Когда просмотр закончился, еще не успели зажечь свет в зале, как раздался гортанный эрдмановский возглас, заключавший в себе звук «…ра», и его же одинокие аплодисменты…
В тот же день по студии поползли слухи: «Говорят, что Эрдман, обычно такой сдержанный, воскликнул после просмотра „браво!“…»
— Я сама слышала, только мне показалось, что это было не «б-б-браво», а «ура», — подтверждала одна из свидетельниц.
Через несколько дней после просмотра я зашел к Николаю Робертовичу — взять у него для дачного знакомого щенка от той милейшей дворняги, которая проживала у H. Р. под видом несостоявшейся овчарки или, на худой конец, помеси с нею и совсем недавно принесла большой приплод.
Мне было наказано выбрать кобелька.
— Давайте я буду подымать их по одному, а вы смотрите, «кто есть кто», — предложил я Николаю Робертовичу, чтобы избавить его от труда наклоняться и подымать пусть и не слишком тяжелую ношу.
— H-н-нет уж, лучш-ше вы смотрите!
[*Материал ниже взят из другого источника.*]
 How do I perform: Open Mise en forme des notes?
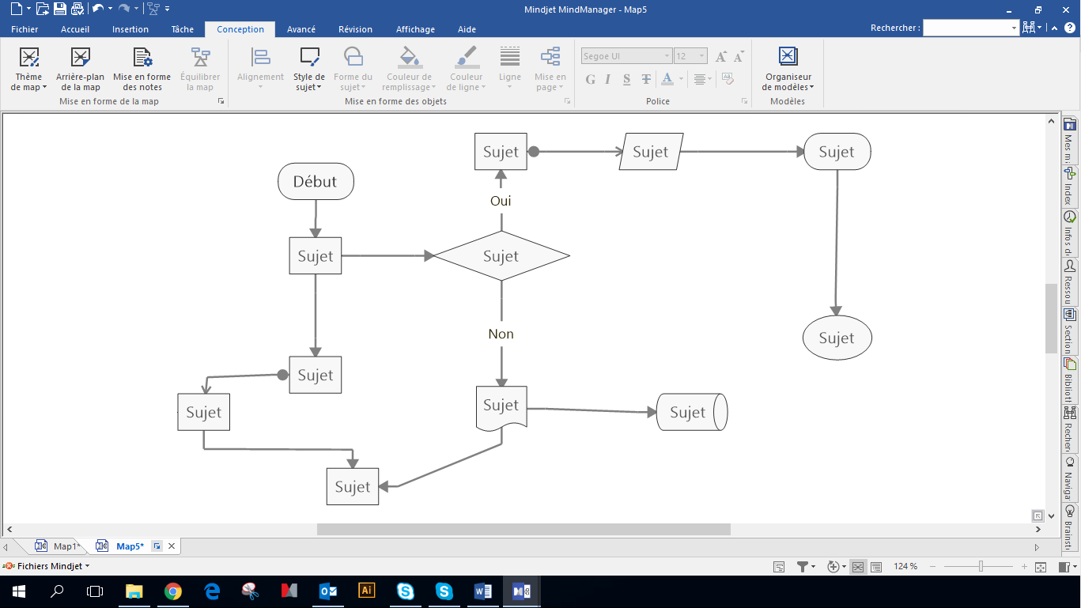pyautogui.click(x=142, y=69)
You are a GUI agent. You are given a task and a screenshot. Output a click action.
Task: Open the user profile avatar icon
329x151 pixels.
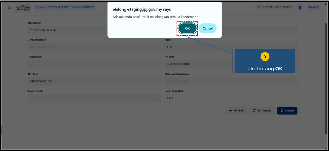(x=300, y=7)
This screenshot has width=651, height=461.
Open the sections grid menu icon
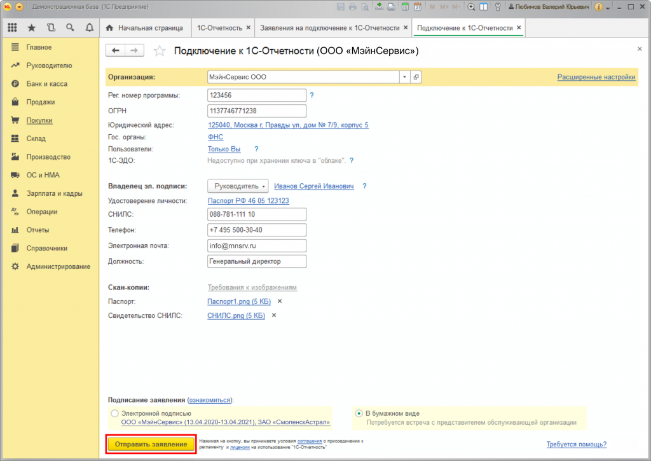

Я в вопросах пола совершеннейший профан. Еще подсуну вам дь-дь-дьевочку, что вы та-а-а-гда ск-к-к-ажете в св-вайе а-а-аправдание, а? — И он поднял на руки — пузом ко мне — первого щенка.
— Й-йесли вы не-е-е т-т-оропитесь — подождите нь-нь-нье-много, сейчас придет жена — она вас отвезет. Я ей, мь-мь-между прочим, много рас-с-с-сказывал о в-вашем ф-фильме — не-ельзя ли устроить еще просмотр, й-й-йа с удовольствием п-п-пасматрел бы й-й-й-еще раз…
Но, как ни велик был соблазн побыть еще в обществе Эрдмана, я счел за благо, в свете намечавшейся перспективы, откланяться незамедлительно, сославшись на какие-то срочные дела.
После этого я встречал еще как-то Николая Робертовича у нас на студии. Фильм, так понравившийся Н. Эрдману, настолько не понравился «на противоположном конце провода», что буквально на следующий день после просмотра фильма в Госкино я был экстренно призван в ряды Вооруженных Сил. Мне предстояла двухгодичная служба на Балтике в войсках морской пехоты. А это для меня означало, помимо всего прочего, отсрочку моей мечты — поставить гоголевский «Нос» по еще не написанному сценарию Н. Эрдмана.
— Вот расквитаюсь со всеми долгами, вернусь — и бухнусь вам в ноги, Николай Робертович: напишите для меня сценарий по Гоголю! — мечтал я вслух, обращаясь к своему кумиру.
— Т-т-только п-п-пэ-редупреждаю вас: бухайтесь скорей, не тяните, а то они у меня с-с-совсем скоро отвалятся…
(Увы, не прошло и двух лет, как пророчество Эрдмана сбылось. В августе 70-го года в самой западной точке страны я получил письмо из дома, в котором сообщалось о предсмертных страданиях и кончине Николая Робертовича.